Both the federal and provincial governments offer donation tax credits that together can result in tax savings of up to 54 per cent, depending on the amount you give and your province or territory, Mr. Golombek said.
Investors who have seen their portfolio increase in value could consider donating those winning securities in-kind to charity, he said.
Gifting publicly traded securities such as mutual funds to a registered charity or foundation not only entitles you to a tax receipt for the fair market value, it eliminates capital gains tax too, Mr. Golombek said.
Meanwhile, Canadian postsecondary students with a registered education savings plan could consider making a withdrawal before the end of the year. Although the funds are taxed as income, if the student’s income is below the basic personal amount or they have tax credits remaining for 2021 it will be effectively tax-free, Mr.

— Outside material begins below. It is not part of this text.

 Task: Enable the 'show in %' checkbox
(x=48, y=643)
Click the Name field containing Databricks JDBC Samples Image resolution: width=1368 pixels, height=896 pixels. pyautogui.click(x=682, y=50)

Golombek said.
The basic personal amount – about $13,808 for 2021 – is a non-refundable tax credit that can be claimed by all individuals.
“The tuition credits carry forward, but the basic personal amount … is lost forever if you don’t use it this year,” he said. “You’ve got to be strategic.”
Another tip is to contribute to a registered retirement savings plan.
Although Canadians have until March 1, 2022, for the 2021 tax year, contributions made early help boost tax-deferred growth.
“It’s a good time to review how much you’ve contributed,” said Ryan Gubic, a certified financial planner and founder of MRG Wealth Management in Calgary.
The end of the year is also an opportunity to do an overview of your budget and financial goals to plan ahead for the future, he said.
“It’s important to understand what you’re trying to achieve and how to set yourself up for 2022,” Mr. Gubic said. “Now is the time to get your ducks in a row.”
Financial experts recommend taking time over the holidays to gather receipts and bills from the year, for everything from child-care payments to moving expenses.
“A lot of people moved during 2021,” said Paul Lynch, partner-in-charge, National Tax Centre, KPMG in Canada. “It’s a good time to dig up invoices and receipts … that might qualify as moving expenses.”
Canadians who worked from home will likely be eligible for home-office deductions, Mr. Lynch said.
Although the simplified method of claiming a home office has been extended, he said some might want to crunch the numbers using the more detailed method to see what’s most advantageous.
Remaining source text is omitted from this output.